## INPUT
START

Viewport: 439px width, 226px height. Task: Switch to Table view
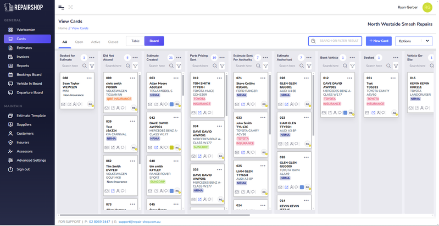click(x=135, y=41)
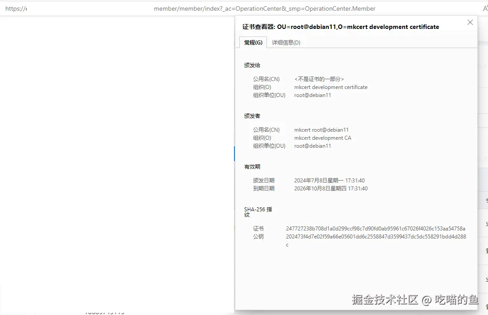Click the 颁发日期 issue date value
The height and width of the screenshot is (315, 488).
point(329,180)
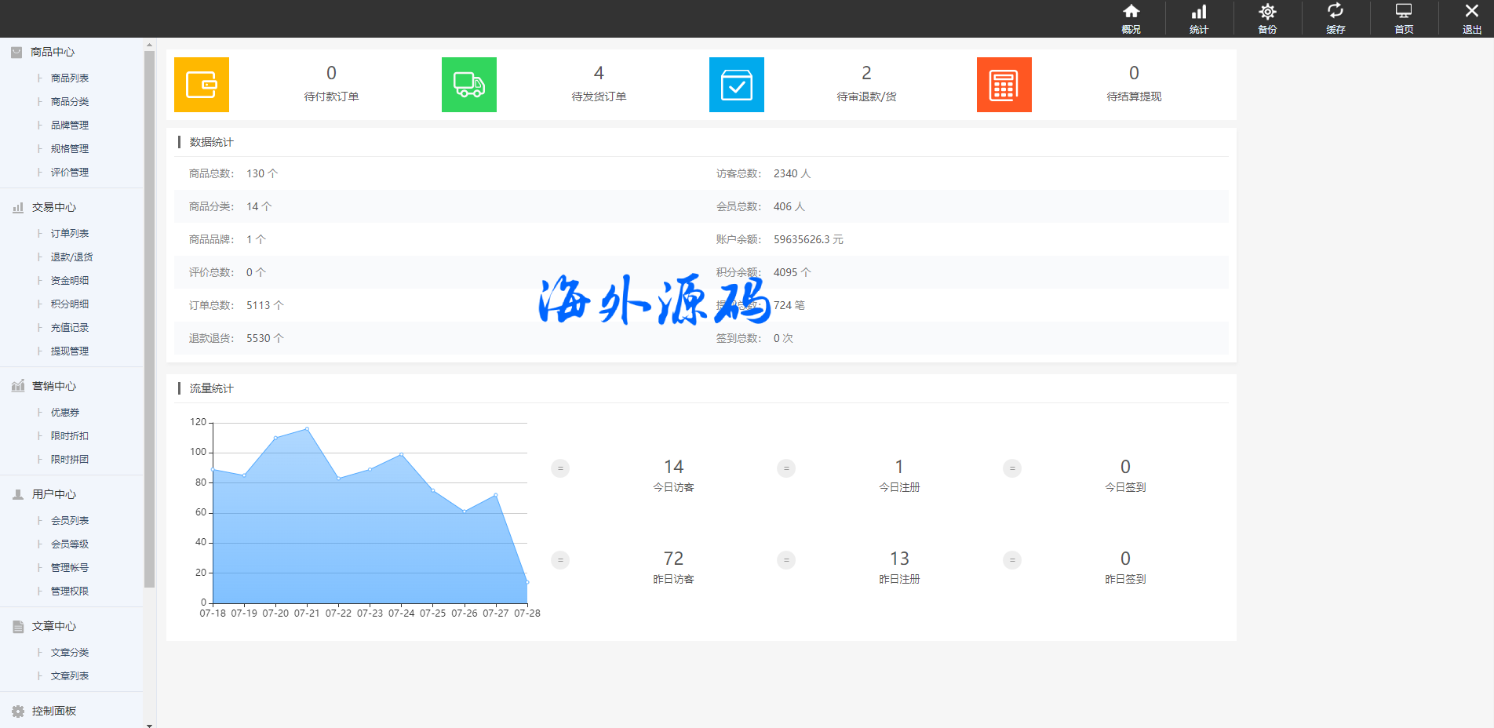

END
START

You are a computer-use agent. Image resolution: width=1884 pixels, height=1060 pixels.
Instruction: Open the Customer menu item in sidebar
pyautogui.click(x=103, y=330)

END
START

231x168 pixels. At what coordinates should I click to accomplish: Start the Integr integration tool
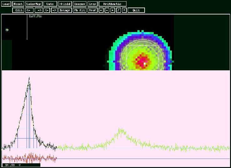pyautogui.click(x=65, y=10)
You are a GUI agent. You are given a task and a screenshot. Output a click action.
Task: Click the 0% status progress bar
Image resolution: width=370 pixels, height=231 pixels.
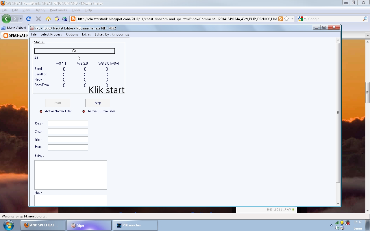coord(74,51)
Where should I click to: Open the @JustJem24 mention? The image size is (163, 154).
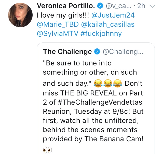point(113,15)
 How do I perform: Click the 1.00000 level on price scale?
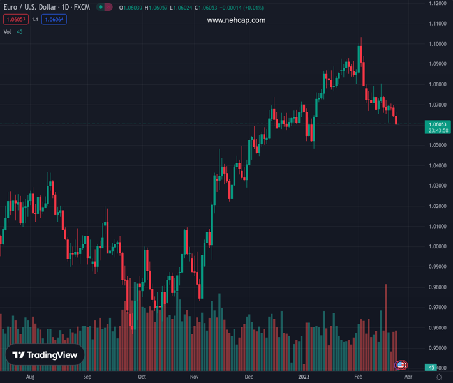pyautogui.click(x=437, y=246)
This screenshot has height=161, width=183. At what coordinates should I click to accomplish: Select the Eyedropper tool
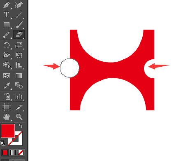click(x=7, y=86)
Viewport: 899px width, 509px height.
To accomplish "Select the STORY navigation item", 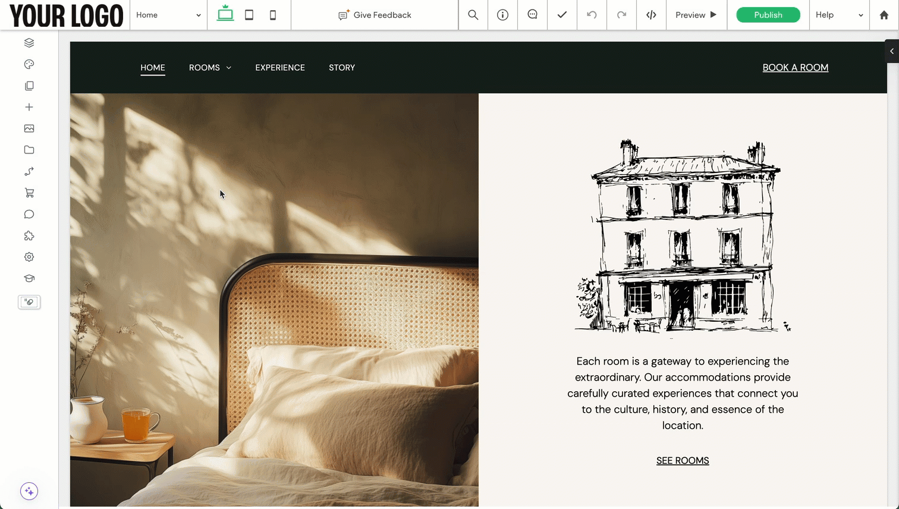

END

## EXERCISE
Select every line in the records above that contains the string "height", matching case exactly.

## THE ANSWER
Viewport: 439px width, 226px height. Task: Switch to Table view
The height and width of the screenshot is (315, 488).
You are a computer-use agent. Image resolution: width=1884 pixels, height=1060 pixels.
Image resolution: width=370 pixels, height=231 pixels.
This screenshot has height=161, width=183. At what coordinates should I click to accomplish: Select the Eyedropper tool
Viewport: 899px width, 509px height.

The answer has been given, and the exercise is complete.